Recommendation for a COUNCIL RECOMMENDATION on Latvia’s 2012 national reform programme and delivering a Council opinion on Latvia’s convergence programme for 2012-2015

/* COM/2012/0320 final */

52012DC0320

Recommendation for a COUNCIL RECOMMENDATION on Latvia’s 2012 national reform programme and delivering a Council opinion on Latvia’s convergence programme for 2012-2015 /* COM/2012/0320 final */


Recommendation for a

COUNCIL RECOMMENDATION

on Latvia’s 2012 national reform programme and delivering a Council opinion on Latvia’s convergence programme for 2012-2015

THE COUNCIL OF THE EUROPEAN UNION,

Having regard to the Treaty on the Functioning of the European Union, and in particular Articles 121(2) and 148(4) thereof,

Having regard to Council Regulation (EC) No 1466/97 of 7 July 1997 on the strengthening of the surveillance of budgetary positions and the surveillance and coordination of economic policies[1], and in particular Article 5(2) thereof,

Having regard to the recommendation of the European Commission[2],

Having regard to the resolutions of the European Parliament[3],

Having regard to the conclusions of the European Council,

Having regard to the opinion of the Employment Committee,

After consulting the Economic and Financial Committee,

Whereas:

(1)       On 26 March 2010, the European Council agreed to the European Commission’s proposal to launch a new strategy for jobs and growth, Europe 2020, based on enhanced coordination of economic policies, which will focus on the key areas where action is needed to boost Europe’s potential for sustainable growth and competitiveness.

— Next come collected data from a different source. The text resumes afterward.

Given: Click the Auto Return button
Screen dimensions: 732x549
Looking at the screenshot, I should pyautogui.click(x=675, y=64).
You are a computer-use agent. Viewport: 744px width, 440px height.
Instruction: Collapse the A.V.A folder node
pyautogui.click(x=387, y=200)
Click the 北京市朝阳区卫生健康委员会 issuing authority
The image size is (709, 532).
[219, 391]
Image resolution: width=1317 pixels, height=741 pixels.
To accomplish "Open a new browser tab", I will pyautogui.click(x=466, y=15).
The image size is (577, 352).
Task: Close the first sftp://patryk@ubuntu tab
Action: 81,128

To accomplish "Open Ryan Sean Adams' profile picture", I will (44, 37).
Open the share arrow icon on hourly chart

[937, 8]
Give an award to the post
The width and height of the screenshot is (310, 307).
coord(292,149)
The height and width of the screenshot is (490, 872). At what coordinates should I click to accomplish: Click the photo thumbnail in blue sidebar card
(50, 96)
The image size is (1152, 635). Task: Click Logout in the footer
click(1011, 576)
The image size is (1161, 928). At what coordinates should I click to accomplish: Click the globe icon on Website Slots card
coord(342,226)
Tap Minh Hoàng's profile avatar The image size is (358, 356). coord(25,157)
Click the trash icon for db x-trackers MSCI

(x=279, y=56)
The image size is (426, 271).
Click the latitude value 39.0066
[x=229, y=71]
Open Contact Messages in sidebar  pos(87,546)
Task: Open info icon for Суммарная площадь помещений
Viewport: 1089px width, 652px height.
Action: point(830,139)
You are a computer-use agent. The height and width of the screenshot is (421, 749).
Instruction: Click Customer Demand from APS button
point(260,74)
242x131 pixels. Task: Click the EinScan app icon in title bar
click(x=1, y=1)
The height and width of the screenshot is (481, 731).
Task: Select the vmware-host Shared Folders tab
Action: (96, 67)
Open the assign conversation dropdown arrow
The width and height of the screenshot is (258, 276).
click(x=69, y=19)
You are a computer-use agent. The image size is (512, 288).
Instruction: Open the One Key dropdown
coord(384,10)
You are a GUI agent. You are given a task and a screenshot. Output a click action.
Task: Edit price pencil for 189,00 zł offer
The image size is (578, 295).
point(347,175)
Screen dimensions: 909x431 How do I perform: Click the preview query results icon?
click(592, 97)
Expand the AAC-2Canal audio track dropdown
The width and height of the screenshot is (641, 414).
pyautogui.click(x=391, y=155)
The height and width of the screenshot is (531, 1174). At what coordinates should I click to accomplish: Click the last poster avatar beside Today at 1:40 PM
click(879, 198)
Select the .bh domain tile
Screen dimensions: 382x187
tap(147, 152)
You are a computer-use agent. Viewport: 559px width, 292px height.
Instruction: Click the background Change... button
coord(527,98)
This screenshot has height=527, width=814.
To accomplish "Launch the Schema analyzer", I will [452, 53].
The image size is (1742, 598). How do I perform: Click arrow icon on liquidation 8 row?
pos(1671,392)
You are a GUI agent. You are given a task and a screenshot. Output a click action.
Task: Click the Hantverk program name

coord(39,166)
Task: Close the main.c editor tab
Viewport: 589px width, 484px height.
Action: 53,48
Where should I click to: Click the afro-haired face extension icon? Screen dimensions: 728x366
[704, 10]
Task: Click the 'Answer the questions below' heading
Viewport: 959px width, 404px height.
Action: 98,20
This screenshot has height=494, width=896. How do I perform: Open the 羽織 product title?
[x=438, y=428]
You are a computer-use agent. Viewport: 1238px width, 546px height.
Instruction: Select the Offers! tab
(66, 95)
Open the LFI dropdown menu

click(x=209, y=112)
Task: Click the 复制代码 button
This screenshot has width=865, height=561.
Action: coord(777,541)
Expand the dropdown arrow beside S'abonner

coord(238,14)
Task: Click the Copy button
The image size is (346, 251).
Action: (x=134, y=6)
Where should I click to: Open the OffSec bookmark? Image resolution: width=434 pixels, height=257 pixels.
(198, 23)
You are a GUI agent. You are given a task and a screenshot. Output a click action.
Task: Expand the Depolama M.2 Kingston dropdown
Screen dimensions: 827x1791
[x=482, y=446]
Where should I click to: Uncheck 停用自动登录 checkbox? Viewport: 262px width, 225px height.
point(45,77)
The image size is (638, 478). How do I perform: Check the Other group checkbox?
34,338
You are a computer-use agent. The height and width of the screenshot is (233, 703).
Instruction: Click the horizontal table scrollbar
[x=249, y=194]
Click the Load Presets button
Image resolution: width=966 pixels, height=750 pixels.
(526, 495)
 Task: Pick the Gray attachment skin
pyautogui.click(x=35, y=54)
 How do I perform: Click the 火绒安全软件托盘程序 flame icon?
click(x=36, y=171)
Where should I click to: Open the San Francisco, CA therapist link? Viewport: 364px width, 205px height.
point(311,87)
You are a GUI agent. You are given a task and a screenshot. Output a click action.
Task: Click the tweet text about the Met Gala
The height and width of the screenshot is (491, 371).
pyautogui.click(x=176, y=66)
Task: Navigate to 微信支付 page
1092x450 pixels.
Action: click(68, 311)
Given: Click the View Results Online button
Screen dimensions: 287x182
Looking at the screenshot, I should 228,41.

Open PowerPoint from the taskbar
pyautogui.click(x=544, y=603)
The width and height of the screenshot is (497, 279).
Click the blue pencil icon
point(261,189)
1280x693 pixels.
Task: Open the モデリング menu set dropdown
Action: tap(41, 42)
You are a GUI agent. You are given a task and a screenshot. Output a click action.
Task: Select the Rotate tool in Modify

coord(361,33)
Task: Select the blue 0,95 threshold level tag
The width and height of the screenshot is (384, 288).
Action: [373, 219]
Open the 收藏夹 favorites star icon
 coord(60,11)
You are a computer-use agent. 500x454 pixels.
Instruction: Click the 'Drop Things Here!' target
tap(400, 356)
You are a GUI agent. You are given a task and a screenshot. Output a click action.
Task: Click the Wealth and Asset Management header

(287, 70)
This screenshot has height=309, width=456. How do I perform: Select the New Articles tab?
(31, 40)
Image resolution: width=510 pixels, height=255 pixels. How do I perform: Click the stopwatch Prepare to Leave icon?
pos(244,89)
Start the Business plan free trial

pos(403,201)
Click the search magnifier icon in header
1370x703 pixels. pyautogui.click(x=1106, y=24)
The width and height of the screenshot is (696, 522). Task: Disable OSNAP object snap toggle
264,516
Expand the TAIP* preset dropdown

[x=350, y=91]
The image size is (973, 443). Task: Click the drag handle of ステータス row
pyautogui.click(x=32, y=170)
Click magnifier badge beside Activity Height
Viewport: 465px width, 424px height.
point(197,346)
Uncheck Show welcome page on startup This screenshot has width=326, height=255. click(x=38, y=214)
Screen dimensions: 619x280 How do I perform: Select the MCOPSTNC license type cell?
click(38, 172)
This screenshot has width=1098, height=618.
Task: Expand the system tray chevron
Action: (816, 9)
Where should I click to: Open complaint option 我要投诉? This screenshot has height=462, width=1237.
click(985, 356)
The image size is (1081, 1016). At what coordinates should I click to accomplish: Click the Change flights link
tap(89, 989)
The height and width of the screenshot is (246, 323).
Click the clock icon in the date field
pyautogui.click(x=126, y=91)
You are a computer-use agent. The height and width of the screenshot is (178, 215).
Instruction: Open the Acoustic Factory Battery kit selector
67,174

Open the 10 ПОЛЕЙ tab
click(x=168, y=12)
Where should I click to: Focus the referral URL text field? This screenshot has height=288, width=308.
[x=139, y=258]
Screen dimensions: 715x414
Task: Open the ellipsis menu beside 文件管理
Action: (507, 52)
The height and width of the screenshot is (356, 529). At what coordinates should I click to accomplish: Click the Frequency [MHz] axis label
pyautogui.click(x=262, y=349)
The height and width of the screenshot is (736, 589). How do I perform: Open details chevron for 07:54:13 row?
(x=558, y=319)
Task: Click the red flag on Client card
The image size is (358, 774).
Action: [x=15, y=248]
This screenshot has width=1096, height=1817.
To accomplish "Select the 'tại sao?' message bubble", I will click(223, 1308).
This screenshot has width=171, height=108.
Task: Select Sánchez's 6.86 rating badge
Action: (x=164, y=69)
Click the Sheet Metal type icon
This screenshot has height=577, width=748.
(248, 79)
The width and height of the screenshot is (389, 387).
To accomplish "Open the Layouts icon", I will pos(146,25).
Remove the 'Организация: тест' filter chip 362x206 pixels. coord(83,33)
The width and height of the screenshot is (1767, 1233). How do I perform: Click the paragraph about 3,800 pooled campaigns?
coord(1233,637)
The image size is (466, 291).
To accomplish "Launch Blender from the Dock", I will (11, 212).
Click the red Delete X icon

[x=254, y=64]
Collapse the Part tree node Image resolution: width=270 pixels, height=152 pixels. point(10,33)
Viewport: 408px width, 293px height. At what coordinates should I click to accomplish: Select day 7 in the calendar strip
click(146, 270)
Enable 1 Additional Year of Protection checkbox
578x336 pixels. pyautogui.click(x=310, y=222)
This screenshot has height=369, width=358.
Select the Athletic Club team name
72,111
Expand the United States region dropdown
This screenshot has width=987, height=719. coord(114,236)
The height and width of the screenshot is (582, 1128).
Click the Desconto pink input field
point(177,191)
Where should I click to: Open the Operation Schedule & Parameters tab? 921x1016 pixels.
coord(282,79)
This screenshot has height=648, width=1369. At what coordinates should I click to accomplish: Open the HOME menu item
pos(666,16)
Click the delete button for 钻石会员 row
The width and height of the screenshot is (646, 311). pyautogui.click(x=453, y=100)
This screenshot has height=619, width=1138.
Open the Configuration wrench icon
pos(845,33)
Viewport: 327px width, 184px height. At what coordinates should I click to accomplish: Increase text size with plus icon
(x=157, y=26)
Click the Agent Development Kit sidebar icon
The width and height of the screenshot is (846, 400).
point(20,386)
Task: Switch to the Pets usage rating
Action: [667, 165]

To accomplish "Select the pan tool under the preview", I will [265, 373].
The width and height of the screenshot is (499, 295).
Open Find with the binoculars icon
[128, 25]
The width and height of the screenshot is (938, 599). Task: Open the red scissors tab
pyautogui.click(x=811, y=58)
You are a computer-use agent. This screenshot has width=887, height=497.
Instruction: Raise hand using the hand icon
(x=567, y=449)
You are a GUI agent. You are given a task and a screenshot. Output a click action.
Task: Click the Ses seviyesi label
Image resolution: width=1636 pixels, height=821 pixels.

(2)       On 13 July 2010, the Council adopted a recommendation on the broad guidelines for the economic policies of the Member States and the Union (2010 to 2014) and, on 21 October 2010, adopted a decision on guidelines for the employment policies of the Member States[4], which together form the ‘integrated guidelines’. Member States were invited to take the integrated guidelines into account in their national economic and employment policies.

(3)       On 12 July 2011, the Council adopted a recommendation on Latvia’s national reform programme for 2011 and delivered its opinion on Latvia’s updated convergence programme for 2011-2014.

(4)       On 23 November 2011, the Commission adopted the second Annual Growth Survey, marking the start of the second European Semester of ex-ante and integrated policy coordination, which is anchored in the Europe 2020 strategy. On 14 February 2012, the Commission, on the basis of Regulation (EU) No 1176/2011, adopted the Alert Mechanism Report[5], in which it did not identify Latvia as one of the Member States for which an in-depth review would be carried out.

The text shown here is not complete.